Hopefully you have read our previous blog titled “Contracts for the Sale of Goods & the CISG.” This blog will focus on some of the key differences between the United Nations Convention on the International Sale of Goods (CISG) and the Uniform Commercial Code (UCC). When the CISG is applied, the parties often make inaccurate assumptions regarding the existence of a contract between them. For example:
- The contract may be declared invalid due to its indefiniteness if neither the price nor a formula for calculating the price is set forth. This can be fatal to the contract under the CISG but not under the UCC. If the court must determine the price under the CISG, it will declare the price to be the price charged at the time of conclusion, not the reasonable price standard at the time of delivery that is applied under the UCC.
- Under the CISG, a revocable offer becomes irrevocable when the offeree mails its acceptance or if the offeree relies on the offer. This gives rise to a potential claim for full contractual damages rather than simply a reliance interest or other quasi-contractual or equitable remedy.
- If the offer sets a deadline by which it must be accepted, under the CISG the offer is irrevocable until that date. In contrast, the UCC provides that an offer is revocable until it is accepted, with certain strict exceptions.
- The CISG, in contrast to the UCC, doesn’t require the contract to be in writing or meet any other requirements as to form. In fact, the CISG allows a contract to be proved by any means, including witness testimony.
- Under the CISG, if the offer and acceptance do not match perfectly (which often occurs when each party uses their own standard forms), the acceptance will be treated as a counter-offer which is often deemed accepted by performance of the contract. This can result in the seller’s terms being applied to the purchase and sale under the CISG, which should be motivation for buyers to opt-out of the CISG. Under the UCC, only the terms that both parties have agreed to will be included in the contract.
Finally, U.S. businesses have a better understanding of what to expect under the UCC because there is extensive case law interpreting it. To ensure that the UCC applies to your international contracts for the sale of goods, make sure your contracts specifically and explicitly exclude the CISG.
To ensure that your contract provides you with the most protection available, contact Leslie S. Marell to schedule an appointment. Our office is located in Torrance, California, but we proudly serve businesses of all sizes from all over the country.
If you have not heard of the United Nations Convention on the International Sale of Goods (CISG) and you conduct business in different countries, you need to read this blog! Many American businesses are shocked when they learn that the CISG and not the UCC may be the applicable law to their contracts when dealing with out of country suppliers/ customers. The CISG has been ratified by the United States, making it qualify as American federal law (and therefore pre-empting state law). Thus, unless the CISG is specifically excluded from a contract that falls within its scope, it (and not the UCC) is the applicable law.
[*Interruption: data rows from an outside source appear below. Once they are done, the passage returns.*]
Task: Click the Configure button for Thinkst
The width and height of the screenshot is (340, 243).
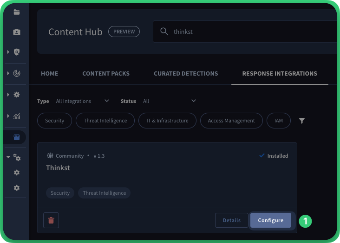Action: pyautogui.click(x=270, y=220)
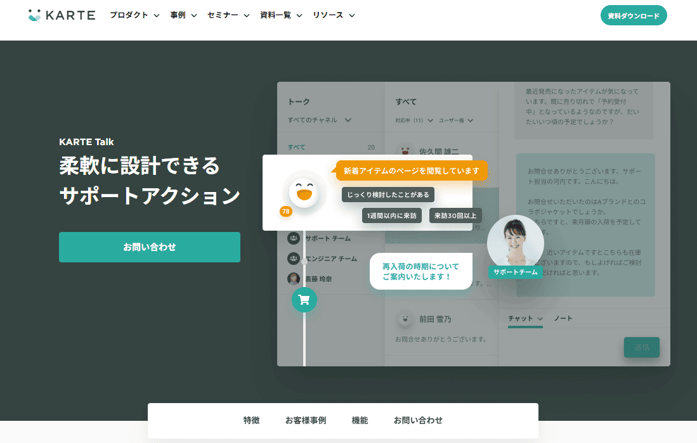The width and height of the screenshot is (697, 443).
Task: Expand the 事例 dropdown
Action: 183,15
What type of contract falls within the CISG’s scope? In short, any agreement for the sale of goods between parties who have their place of business in different countries that are parties to the CISG (CISG Parties). Determining a parties “place of business” is not always easy. For instance, a US buyer that enters a contract for goods manufactured overseas with a distributor incorporated and with offices in the US may be within the CISG’s scope. Additionally, the CISG can apply in the domestic sale of goods if the parties’ places of business are not in the same country. This would occur in the case of an agreement between a US buyer and a foreign seller for goods to be delivered from the seller’s US store or warehouse.
In determining if a contract is for the sale of goods, it does not have to be solely for the sale of goods. The agreement must concern “predominantly” the sale of goods and not services. This means that an agreement for the sale of goods to be manufactured can fall within the CISG’s scope. An exception can occur if the buyer supplies a “substantial” portion of the materials necessary to manufacture the goods. Additionally, the sale of stocks, investment securities, negotiable instruments and money do not fall within the scope of the CISG.
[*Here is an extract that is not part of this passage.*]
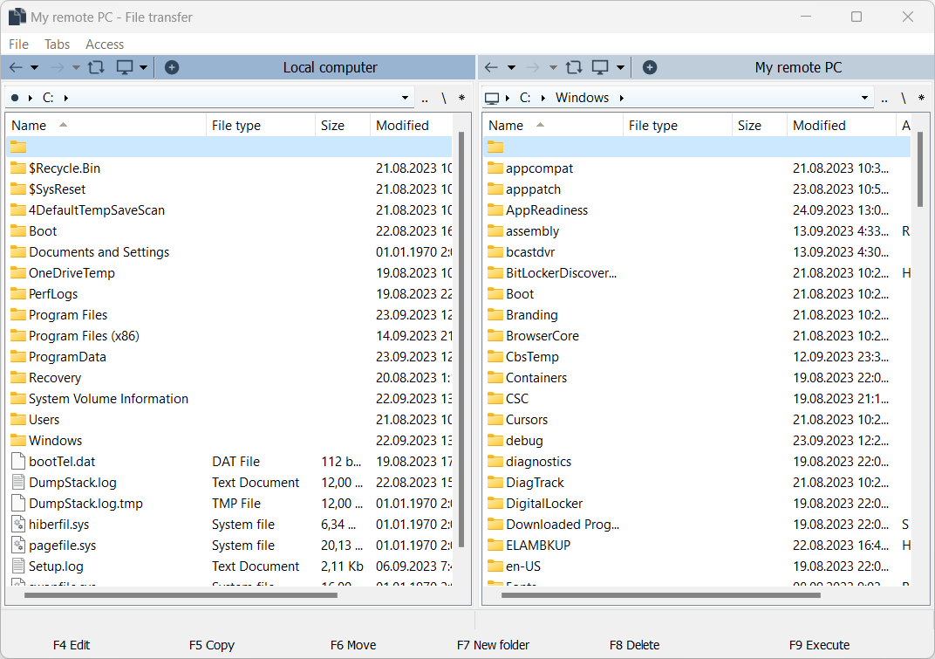Click plus icon in My remote PC toolbar
This screenshot has height=659, width=935.
[649, 67]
If the parties want to ensure that the CISG does not apply to their contract, they must include an express statement excluding its application. The statement must be more than saying the contract will be governed by a specific state’s law because the CISG is considered state law. Thus, the contract should specifically declare that the CISG does not apply to the contract.
If the parties wish to opt-out of certain provisions of the CISG but not others, the contract must specifically outline the partial opt-out terms. Also, if the parties to a contract for services or for a mix of goods and services wish to opt-in for the CISG to be applied, they are generally allowed to do so by specifically stating so in the contract.